Keeping a food diary may be helpful in identifying foods that irritate your system. Eliminating those foods and eating bland, soft foods during flare-ups may help control your ulcerative colitis symptoms. Smaller, more frequent meals may help as well.
Bouts of diarrhea can lead to a nutritional imbalance in your body. Therefore, people with ulcerative colitis should be sure to eat a healthy, well-balanced diet with foods from all food groups and include a daily multivitamin.

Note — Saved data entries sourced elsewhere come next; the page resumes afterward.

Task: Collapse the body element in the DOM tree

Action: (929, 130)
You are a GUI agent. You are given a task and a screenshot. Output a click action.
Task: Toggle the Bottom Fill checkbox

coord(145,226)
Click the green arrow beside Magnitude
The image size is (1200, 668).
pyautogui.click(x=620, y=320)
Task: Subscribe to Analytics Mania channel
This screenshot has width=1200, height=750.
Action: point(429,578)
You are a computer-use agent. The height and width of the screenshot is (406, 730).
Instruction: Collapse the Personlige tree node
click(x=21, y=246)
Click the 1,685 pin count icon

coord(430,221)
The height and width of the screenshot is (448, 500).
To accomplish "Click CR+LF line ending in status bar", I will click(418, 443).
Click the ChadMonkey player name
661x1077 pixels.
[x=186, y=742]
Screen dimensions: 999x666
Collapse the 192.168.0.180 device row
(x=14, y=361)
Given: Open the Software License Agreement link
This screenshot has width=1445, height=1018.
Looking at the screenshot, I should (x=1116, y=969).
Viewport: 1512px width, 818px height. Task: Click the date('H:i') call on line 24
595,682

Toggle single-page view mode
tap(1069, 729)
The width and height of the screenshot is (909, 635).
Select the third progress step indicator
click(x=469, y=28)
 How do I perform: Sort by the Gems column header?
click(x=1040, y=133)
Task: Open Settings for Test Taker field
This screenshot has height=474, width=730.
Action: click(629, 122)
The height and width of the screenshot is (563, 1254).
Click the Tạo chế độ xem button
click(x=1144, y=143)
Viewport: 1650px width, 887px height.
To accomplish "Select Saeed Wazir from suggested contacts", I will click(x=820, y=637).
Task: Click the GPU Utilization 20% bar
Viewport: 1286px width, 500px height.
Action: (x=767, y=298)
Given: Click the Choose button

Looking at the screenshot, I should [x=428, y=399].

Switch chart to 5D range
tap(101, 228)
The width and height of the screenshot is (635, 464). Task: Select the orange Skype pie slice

Develop some strategies for daily living with ulcerative colitis. When going out, find out where the restrooms are and carry extra underclothing or toilet paper. If you are planning a trip, be sure to speak to your doctor about having enough medication, its generic name in case you run out or lose it, and the names of doctors in the area you will be visiting.
Learning to live with ulcerative colitis will allow you to pursue the activities you’ve always enjoyed and allow you to lead a normal and healthy quality of life.
Ulcerative Colitis Diagnosis and Screening
Ulcerative colitis can occur at any age but is typically diagnosed in patients in their mid-thirties. It appears more in Caucasians than those of other races. Jews, mostly Eastern European, tend to have a higher rate of the disease. It tends to have a genetic connection and runs in families although there is no way to predict if a relative will develop the disease.
To diagnose ulcerative colitis, doctors ask about the symptoms, do a physical exam and do a number of tests. Testing can help the doctor rule out other problems that can cause similar symptoms, such as Crohn’s disease, irritable bowel syndrome (IBS), or diverticulitis.
Tests that may be done include:
- A colonoscopy is a test where the doctor uses a thin, lighted tool to look at the inside of your entire colon. At the same time, the doctor may take a sample (biopsy) of the lining of the colon to substantiate a ulcerative colitis diagnosis.
- An x-ray study may be done to identify and evaluate inflammation.
- Blood tests, which are done to look for infection or inflammation.
- Stool sample testing to look for blood, infection, and white blood cells.
Ulcerative Colitis Treatment
Each patient has a different reaction and ulcerative colitis treatment plan. Some may receive over-the-counter medications while others may require more intense medical therapies.
Doctors often prescribe medicines to reduce inflammation, such as:
- Steroid medicines. These can help reduce or stop ulcerative colitis symptoms. They are only used for short periods because they can cause side effects, such as bone thinning (osteoporosis).
- Aminosalicylates: After your symptoms are under control, these medicines may help prevent flare-ups.
- Immunomodulators: Medicines that control the immune system You may need these if your disease is severe and aminosalicylates don't keep it from flaring up.
- Biologic Therapies: These have recently been prescribed for patients with UC and are changing the way gastroenterologists treat IBD. These are the newest class of drugs for people suffering inflammatory bowel disease. They are made from antibodies that bind with certain molecules to block a particular action. Biologic drugs target specific pathways to help reduce inflammation and the chance of surgery.
At some point, patients with ulcerative colitis may require surgery for severe disease or precancerous changes. It may be a desirable option when medical therapies are no longer effective.
There are two common surgical approaches which may be recommended:
- Creation of an ileostomy and removal of the entire colon (colectomy). During an ileostomy surgeons bring the small bowel to the skin so that waste products may be emptied into a pouch attached to the abdomen. This is the only cure for ulcerative colitis.
- Ileoanal pouch anal anastomosis (IPAA): during this procedure a pouch is created from the small bowel and is attached to the anal sphincter muscle which allows patients to have normal bowel movements without the use of an external ostomy bag.